Em 2025, o Ceará alcançou um marco significativo na criação de empregos formais. Pela primeira vez, o número de vínculos trabalhistas registrados superou o de beneficiários do programa de transferência de renda Bolsa Família (BF) no Estado. Os dados revelam que, enquanto 1.345.986 pessoas são titulares do benefício, o total de trabalhadores com carteira assinada chega a 1.463.099, conforme informações do Ministério da Cidadania e do Cadastro Geral de Empregados e Desempregados (Caged).
Essa diferença representa 117.113 vínculos a mais que beneficiários do programa, ou seja, um aumento de 8,7%, com base nas estatísticas de outubro deste ano. É importante destacar que essa contagem considera apenas os titulares, excluindo dependentes, como crianças e adolescentes, que não fazem parte do mercado de trabalho. Atualmente, aproximadamente 3,3 milhões de cidadãos no Ceará são atendidos pelo programa.

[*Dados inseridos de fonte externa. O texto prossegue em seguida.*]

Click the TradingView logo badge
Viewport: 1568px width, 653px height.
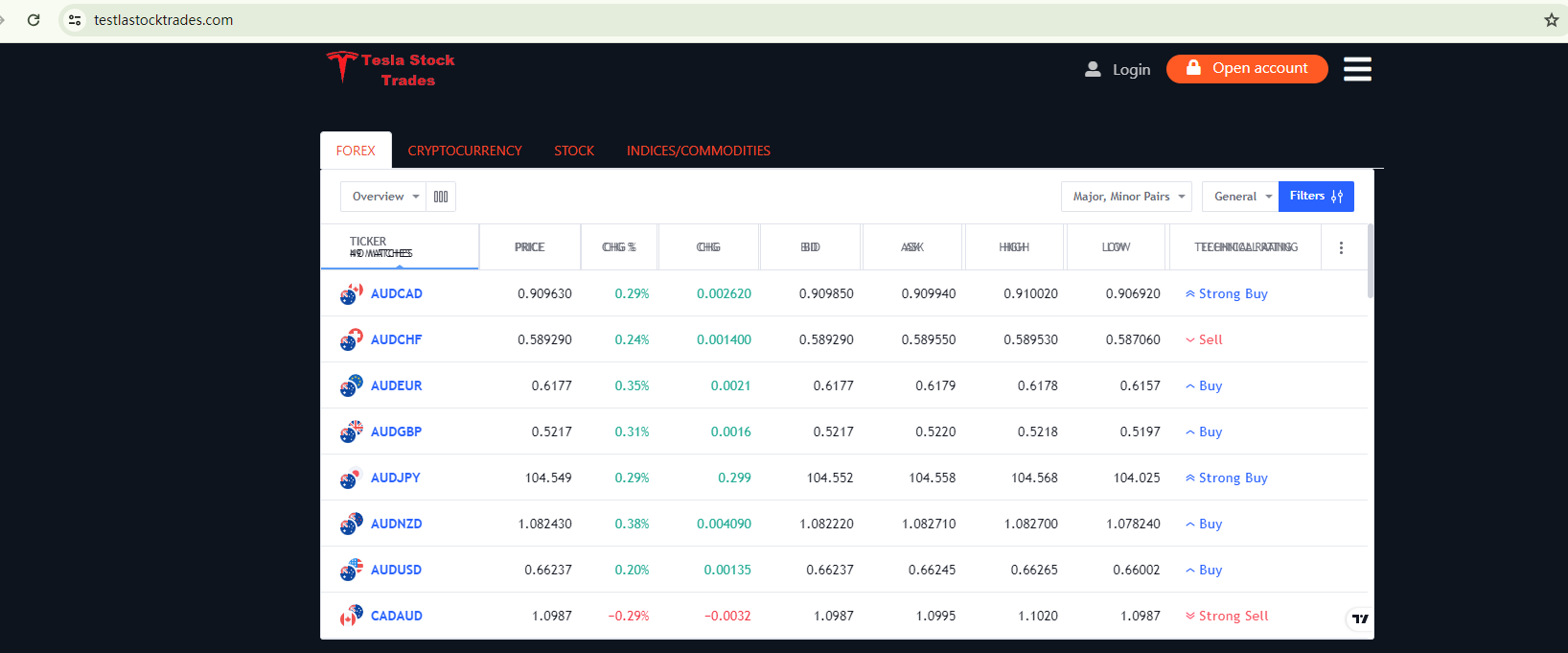[x=1360, y=618]
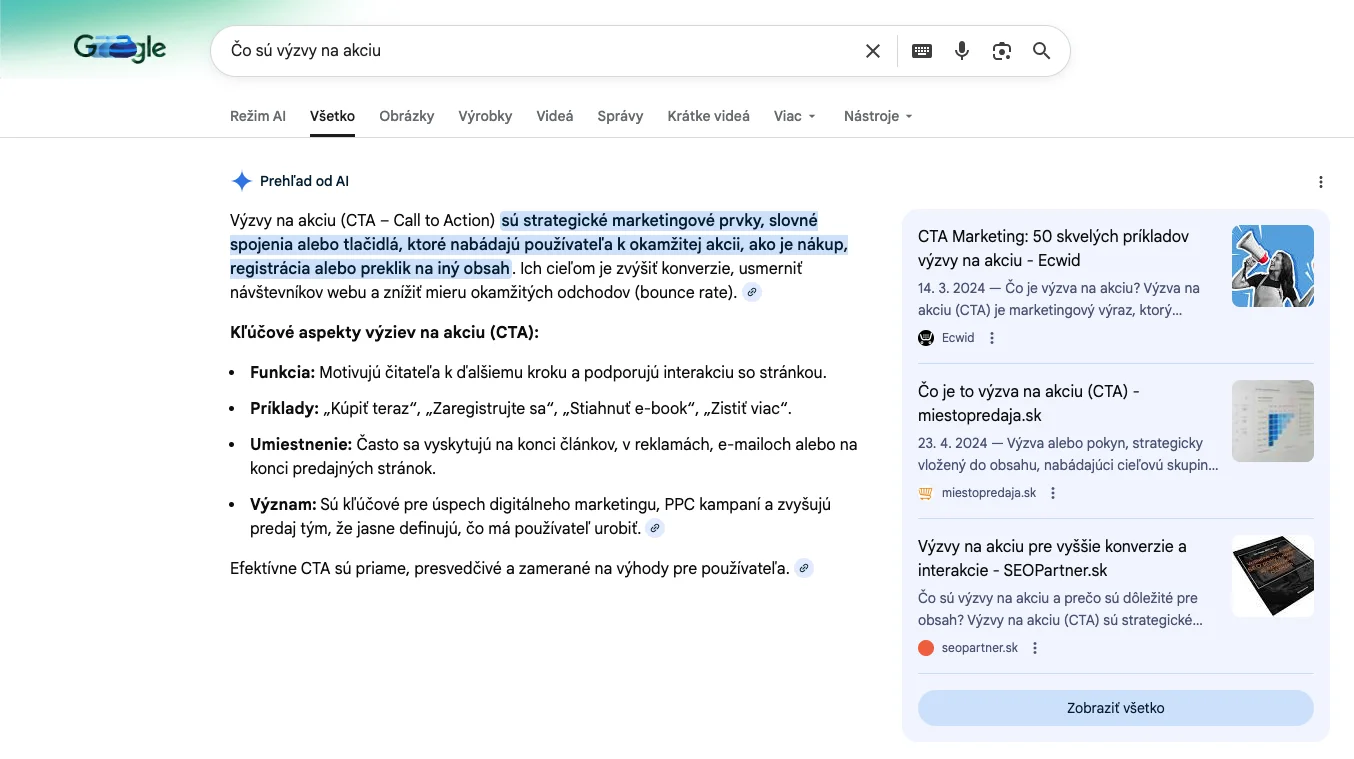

Vitor Hugo Miro, professor da Universidade Federal do Ceará (UFC), enfatiza que o crescimento dos empregos formais é particularmente significativo, uma vez que a geração de postos de trabalho é um desafio para a economia cearense, assim como em outros estados do Nordeste. No entanto, ele ressalta que o número de beneficiários do Bolsa Família tem diminuído ao longo de 2025 e que não é possível afirmar que haja uma relação direta entre essa queda e o aumento de empregos sob a Consolidação das Leis do Trabalho (CLT).
Entre janeiro e dezembro de 2025, mais de 325 mil pessoas deixaram de receber o Bolsa Família no Ceará. Miro alerta que essa redução não deve ser vista automaticamente como um sinal de sustentabilidade econômica a longo prazo. “Parte desse aumento na renda pode ser devido a fatores temporários, como ciclos favoráveis no mercado de trabalho, trabalhos temporários ou aumentos sazonais de renda”, explica.
O professor acredita que o cenário ideal seria que a saída do programa estivesse ligada a empregos mais estáveis e rendimentos consistentes. “Existem desafios estruturais importantes a serem superados, como a alta informalidade e a concentração de empregos em setores específicos”, acrescenta.
De acordo com a Secretaria do Trabalho do Ceará, o fato de haver mais empregos formais do que beneficiários do Bolsa Família tem se mantido desde julho de 2025. Durante o ano, foram gerados 54 mil novos postos de trabalho, principalmente nos setores de serviços e construção civil. Vladyson Viana, titular da secretaria, destaca que essa tendência acompanha um movimento nacional de criação de empregos, impulsionado pela recuperação dos investimentos públicos. “Estamos em um ambiente extremamente favorável para a geração de renda”, afirma.
O Brasil tem registrado, consecutivamente, as menores taxas de desemprego já vistas. Em novembro, o número de desempregados caiu para 5,9 milhões, representando uma diminuição de 12% em comparação ao mesmo mês de 2024. O secretário ressalta que o Bolsa Família atua como um instrumento de mobilidade social, proporcionando segurança, especialmente por meio de uma regra de transição que permite que as famílias continuem recebendo 50% do valor do benefício temporariamente após conseguirem uma fonte de renda. Atualmente, 138 mil famílias no Ceará se encontram nessa fase de transição, com um benefício médio de R$ 364.